_Brief_: Rewrite the listing below, putting "Locate" wherever "Find the location of" occurs and leaving every other character unchanged.

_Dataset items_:
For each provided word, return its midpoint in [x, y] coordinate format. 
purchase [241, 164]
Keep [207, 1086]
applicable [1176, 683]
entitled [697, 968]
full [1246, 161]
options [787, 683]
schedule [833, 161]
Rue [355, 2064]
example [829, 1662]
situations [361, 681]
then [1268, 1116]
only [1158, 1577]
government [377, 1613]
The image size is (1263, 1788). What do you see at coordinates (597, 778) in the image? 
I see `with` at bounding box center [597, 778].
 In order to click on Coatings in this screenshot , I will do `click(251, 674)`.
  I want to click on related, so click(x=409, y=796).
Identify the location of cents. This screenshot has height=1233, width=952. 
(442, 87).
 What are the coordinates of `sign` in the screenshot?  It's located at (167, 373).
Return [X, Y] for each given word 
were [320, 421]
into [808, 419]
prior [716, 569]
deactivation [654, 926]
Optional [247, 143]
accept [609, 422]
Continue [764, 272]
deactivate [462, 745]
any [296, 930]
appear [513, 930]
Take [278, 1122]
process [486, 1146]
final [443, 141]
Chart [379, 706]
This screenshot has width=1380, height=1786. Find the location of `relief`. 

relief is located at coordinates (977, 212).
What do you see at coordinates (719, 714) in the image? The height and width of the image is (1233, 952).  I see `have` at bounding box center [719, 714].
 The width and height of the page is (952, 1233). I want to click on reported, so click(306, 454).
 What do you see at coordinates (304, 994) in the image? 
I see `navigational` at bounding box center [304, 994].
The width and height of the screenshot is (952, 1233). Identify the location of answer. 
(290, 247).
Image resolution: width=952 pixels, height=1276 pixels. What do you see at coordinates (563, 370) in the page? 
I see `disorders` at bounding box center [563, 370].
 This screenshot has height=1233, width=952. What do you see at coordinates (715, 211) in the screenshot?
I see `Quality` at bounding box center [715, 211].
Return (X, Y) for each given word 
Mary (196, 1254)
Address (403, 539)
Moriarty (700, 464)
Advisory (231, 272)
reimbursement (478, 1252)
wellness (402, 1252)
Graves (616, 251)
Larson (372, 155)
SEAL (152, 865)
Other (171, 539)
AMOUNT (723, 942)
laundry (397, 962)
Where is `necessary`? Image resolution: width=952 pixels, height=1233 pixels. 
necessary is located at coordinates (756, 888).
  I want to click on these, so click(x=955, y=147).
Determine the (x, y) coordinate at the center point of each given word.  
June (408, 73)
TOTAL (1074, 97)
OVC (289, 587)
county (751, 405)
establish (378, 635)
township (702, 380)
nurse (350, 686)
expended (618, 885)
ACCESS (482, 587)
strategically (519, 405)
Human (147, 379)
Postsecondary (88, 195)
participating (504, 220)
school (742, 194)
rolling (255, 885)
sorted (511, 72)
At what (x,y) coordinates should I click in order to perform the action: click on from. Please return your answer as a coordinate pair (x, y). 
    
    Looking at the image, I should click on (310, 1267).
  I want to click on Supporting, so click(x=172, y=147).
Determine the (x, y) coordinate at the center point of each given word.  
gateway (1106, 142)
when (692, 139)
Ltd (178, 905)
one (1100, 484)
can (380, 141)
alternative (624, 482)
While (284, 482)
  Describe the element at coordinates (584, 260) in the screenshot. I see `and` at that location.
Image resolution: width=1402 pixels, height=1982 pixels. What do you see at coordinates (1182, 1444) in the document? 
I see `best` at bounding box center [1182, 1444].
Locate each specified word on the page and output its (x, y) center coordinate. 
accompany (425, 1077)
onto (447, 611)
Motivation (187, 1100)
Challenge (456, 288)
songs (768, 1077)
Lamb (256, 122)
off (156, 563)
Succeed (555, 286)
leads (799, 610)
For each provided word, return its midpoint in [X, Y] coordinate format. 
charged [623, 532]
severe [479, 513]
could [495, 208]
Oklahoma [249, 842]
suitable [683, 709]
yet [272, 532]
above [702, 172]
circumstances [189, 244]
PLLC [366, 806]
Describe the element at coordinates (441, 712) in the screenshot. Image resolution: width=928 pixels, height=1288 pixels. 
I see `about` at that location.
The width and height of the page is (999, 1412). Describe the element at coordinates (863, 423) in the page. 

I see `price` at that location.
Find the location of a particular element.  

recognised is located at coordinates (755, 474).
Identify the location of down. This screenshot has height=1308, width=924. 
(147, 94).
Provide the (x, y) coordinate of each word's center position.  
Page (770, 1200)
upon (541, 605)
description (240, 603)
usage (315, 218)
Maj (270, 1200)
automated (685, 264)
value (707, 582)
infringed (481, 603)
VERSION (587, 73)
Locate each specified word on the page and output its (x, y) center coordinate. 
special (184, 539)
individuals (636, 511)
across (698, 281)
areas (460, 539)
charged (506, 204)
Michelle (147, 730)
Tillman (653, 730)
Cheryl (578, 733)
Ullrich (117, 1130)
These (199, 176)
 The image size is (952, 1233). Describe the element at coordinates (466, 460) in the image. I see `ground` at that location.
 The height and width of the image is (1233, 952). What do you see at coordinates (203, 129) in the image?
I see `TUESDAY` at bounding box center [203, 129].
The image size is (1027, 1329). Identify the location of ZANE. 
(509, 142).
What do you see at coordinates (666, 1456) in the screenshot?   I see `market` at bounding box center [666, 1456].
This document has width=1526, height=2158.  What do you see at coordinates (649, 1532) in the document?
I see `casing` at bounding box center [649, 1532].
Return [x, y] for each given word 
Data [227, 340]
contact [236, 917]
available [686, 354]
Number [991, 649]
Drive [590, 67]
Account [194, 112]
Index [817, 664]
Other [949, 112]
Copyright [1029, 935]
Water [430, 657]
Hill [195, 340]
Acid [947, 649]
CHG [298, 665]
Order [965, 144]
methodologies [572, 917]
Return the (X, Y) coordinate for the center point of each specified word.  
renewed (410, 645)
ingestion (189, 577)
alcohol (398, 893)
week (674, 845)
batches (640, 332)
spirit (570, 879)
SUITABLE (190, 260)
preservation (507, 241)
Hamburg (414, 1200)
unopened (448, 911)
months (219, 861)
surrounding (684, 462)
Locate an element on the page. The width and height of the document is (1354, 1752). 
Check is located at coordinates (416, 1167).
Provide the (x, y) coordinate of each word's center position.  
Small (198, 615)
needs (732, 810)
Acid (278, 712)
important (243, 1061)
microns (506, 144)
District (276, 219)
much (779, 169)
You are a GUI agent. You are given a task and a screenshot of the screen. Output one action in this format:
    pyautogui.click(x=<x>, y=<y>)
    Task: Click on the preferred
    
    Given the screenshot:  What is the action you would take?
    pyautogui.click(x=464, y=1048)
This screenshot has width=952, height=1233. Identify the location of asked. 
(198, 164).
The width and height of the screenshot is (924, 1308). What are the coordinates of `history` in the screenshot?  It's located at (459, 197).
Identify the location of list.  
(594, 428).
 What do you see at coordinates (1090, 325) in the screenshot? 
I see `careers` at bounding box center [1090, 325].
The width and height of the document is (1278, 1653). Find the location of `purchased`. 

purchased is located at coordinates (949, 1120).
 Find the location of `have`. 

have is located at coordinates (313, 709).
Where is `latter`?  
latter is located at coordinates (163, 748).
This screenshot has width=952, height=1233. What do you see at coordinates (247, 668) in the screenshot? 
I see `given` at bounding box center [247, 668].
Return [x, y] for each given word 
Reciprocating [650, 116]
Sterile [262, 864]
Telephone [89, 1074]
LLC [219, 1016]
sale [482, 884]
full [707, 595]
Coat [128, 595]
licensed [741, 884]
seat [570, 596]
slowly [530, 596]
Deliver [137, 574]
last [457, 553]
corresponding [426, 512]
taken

_Task answer_:
For each provided word, return its midpoint in [x, y] coordinate format. 
purchase [241, 164]
Keep [207, 1086]
applicable [1176, 683]
entitled [697, 968]
full [1246, 161]
options [787, 683]
schedule [833, 161]
Rue [355, 2064]
example [829, 1662]
situations [361, 681]
then [1268, 1116]
only [1158, 1577]
government [377, 1613]
The image size is (1263, 1788). What do you see at coordinates (597, 778) in the image? 
I see `with` at bounding box center [597, 778].
 In order to click on Coatings in this screenshot , I will do `click(251, 674)`.
  I want to click on related, so click(x=409, y=796).
Identify the location of cents. This screenshot has height=1233, width=952. 
(442, 87).
 What are the coordinates of `sign` in the screenshot?  It's located at (167, 373).
Return [X, Y] for each given word 
were [320, 421]
into [808, 419]
prior [716, 569]
deactivation [654, 926]
Optional [247, 143]
accept [609, 422]
Continue [764, 272]
deactivate [462, 745]
any [296, 930]
appear [513, 930]
Take [278, 1122]
process [486, 1146]
final [443, 141]
Chart [379, 706]
This screenshot has width=1380, height=1786. Locate `relief`. 

relief is located at coordinates (977, 212).
What do you see at coordinates (719, 714) in the image? The height and width of the image is (1233, 952).  I see `have` at bounding box center [719, 714].
 The width and height of the page is (952, 1233). I want to click on reported, so click(306, 454).
 What do you see at coordinates (304, 994) in the image? 
I see `navigational` at bounding box center [304, 994].
The width and height of the screenshot is (952, 1233). Identify the location of answer. 
(290, 247).
Image resolution: width=952 pixels, height=1276 pixels. What do you see at coordinates (563, 370) in the page? 
I see `disorders` at bounding box center [563, 370].
 This screenshot has height=1233, width=952. What do you see at coordinates (715, 211) in the screenshot?
I see `Quality` at bounding box center [715, 211].
Return (X, Y) for each given word 
Mary (196, 1254)
Address (403, 539)
Moriarty (700, 464)
Advisory (231, 272)
reimbursement (478, 1252)
wellness (402, 1252)
Graves (616, 251)
Larson (372, 155)
SEAL (152, 865)
Other (171, 539)
AMOUNT (723, 942)
laundry (397, 962)
Where is `necessary`? Image resolution: width=952 pixels, height=1233 pixels. 
necessary is located at coordinates (756, 888).
  I want to click on these, so click(x=955, y=147).
Determine the (x, y) coordinate at the center point of each given word.  
June (408, 73)
TOTAL (1074, 97)
OVC (289, 587)
county (751, 405)
establish (378, 635)
township (702, 380)
nurse (350, 686)
expended (618, 885)
ACCESS (482, 587)
strategically (519, 405)
Human (147, 379)
Postsecondary (88, 195)
participating (504, 220)
school (742, 194)
rolling (255, 885)
sorted (511, 72)
At what (x,y) coordinates should I click in order to perform the action: click on from. Please return your answer as a coordinate pair (x, y). 
    
    Looking at the image, I should click on (310, 1267).
  I want to click on Supporting, so click(x=172, y=147).
Determine the (x, y) coordinate at the center point of each given word.  
gateway (1106, 142)
when (692, 139)
Ltd (178, 905)
one (1100, 484)
can (380, 141)
alternative (624, 482)
While (284, 482)
  Describe the element at coordinates (584, 260) in the screenshot. I see `and` at that location.
Image resolution: width=1402 pixels, height=1982 pixels. What do you see at coordinates (1182, 1444) in the document? 
I see `best` at bounding box center [1182, 1444].
Locate each specified word on the page and output its (x, y) center coordinate. 
accompany (425, 1077)
onto (447, 611)
Motivation (187, 1100)
Challenge (456, 288)
songs (768, 1077)
Lamb (256, 122)
off (156, 563)
Succeed (555, 286)
leads (799, 610)
For each provided word, return its midpoint in [X, Y] coordinate format. 
charged [623, 532]
severe [479, 513]
could [495, 208]
Oklahoma [249, 842]
suitable [683, 709]
yet [272, 532]
above [702, 172]
circumstances [189, 244]
PLLC [366, 806]
Describe the element at coordinates (441, 712) in the screenshot. Image resolution: width=928 pixels, height=1288 pixels. 
I see `about` at that location.
The width and height of the page is (999, 1412). Describe the element at coordinates (863, 423) in the page. 

I see `price` at that location.
Locate a particular element.  

recognised is located at coordinates (755, 474).
Identify the location of down. This screenshot has height=1308, width=924. 
(147, 94).
Provide the (x, y) coordinate of each word's center position.  
Page (770, 1200)
upon (541, 605)
description (240, 603)
usage (315, 218)
Maj (270, 1200)
automated (685, 264)
value (707, 582)
infringed (481, 603)
VERSION (587, 73)
Locate each specified word on the page and output its (x, y) center coordinate. 
special (184, 539)
individuals (636, 511)
across (698, 281)
areas (460, 539)
charged (506, 204)
Michelle (147, 730)
Tillman (653, 730)
Cheryl (578, 733)
Ullrich (117, 1130)
These (199, 176)
 The image size is (952, 1233). Describe the element at coordinates (466, 460) in the image. I see `ground` at that location.
 The height and width of the image is (1233, 952). What do you see at coordinates (203, 129) in the image?
I see `TUESDAY` at bounding box center [203, 129].
The image size is (1027, 1329). Identify the location of ZANE. 
(509, 142).
What do you see at coordinates (666, 1456) in the screenshot?   I see `market` at bounding box center [666, 1456].
This document has width=1526, height=2158.  What do you see at coordinates (649, 1532) in the document?
I see `casing` at bounding box center [649, 1532].
Return [x, y] for each given word 
Data [227, 340]
contact [236, 917]
available [686, 354]
Number [991, 649]
Drive [590, 67]
Account [194, 112]
Index [817, 664]
Other [949, 112]
Copyright [1029, 935]
Water [430, 657]
Hill [195, 340]
Acid [947, 649]
CHG [298, 665]
Order [965, 144]
methodologies [572, 917]
Return the (X, Y) coordinate for the center point of each specified word.  
renewed (410, 645)
ingestion (189, 577)
alcohol (398, 893)
week (674, 845)
batches (640, 332)
spirit (570, 879)
SUITABLE (190, 260)
preservation (507, 241)
Hamburg (414, 1200)
unopened (448, 911)
months (219, 861)
surrounding (684, 462)
Locate an element on the page. The width and height of the document is (1354, 1752). 
Check is located at coordinates (416, 1167).
Provide the (x, y) coordinate of each word's center position.  
Small (198, 615)
needs (732, 810)
Acid (278, 712)
important (243, 1061)
microns (506, 144)
District (276, 219)
much (779, 169)
You are a GUI agent. You are given a task and a screenshot of the screen. Output one action in this format:
    pyautogui.click(x=<x>, y=<y>)
    Task: Click on the preferred
    
    Given the screenshot:  What is the action you would take?
    pyautogui.click(x=464, y=1048)
This screenshot has width=952, height=1233. Identify the location of asked. 
(198, 164).
The width and height of the screenshot is (924, 1308). What are the coordinates of `history` in the screenshot?  It's located at (459, 197).
Identify the location of list.  
(594, 428).
 What do you see at coordinates (1090, 325) in the screenshot? 
I see `careers` at bounding box center [1090, 325].
The width and height of the document is (1278, 1653). Locate `purchased`. 

purchased is located at coordinates (949, 1120).
 Locate `have`. 

have is located at coordinates (313, 709).
Where is `latter`?  
latter is located at coordinates (163, 748).
This screenshot has width=952, height=1233. What do you see at coordinates (247, 668) in the screenshot? 
I see `given` at bounding box center [247, 668].
Return [x, y] for each given word 
Reciprocating [650, 116]
Sterile [262, 864]
Telephone [89, 1074]
LLC [219, 1016]
sale [482, 884]
full [707, 595]
Coat [128, 595]
licensed [741, 884]
seat [570, 596]
slowly [530, 596]
Deliver [137, 574]
last [457, 553]
corresponding [426, 512]
taken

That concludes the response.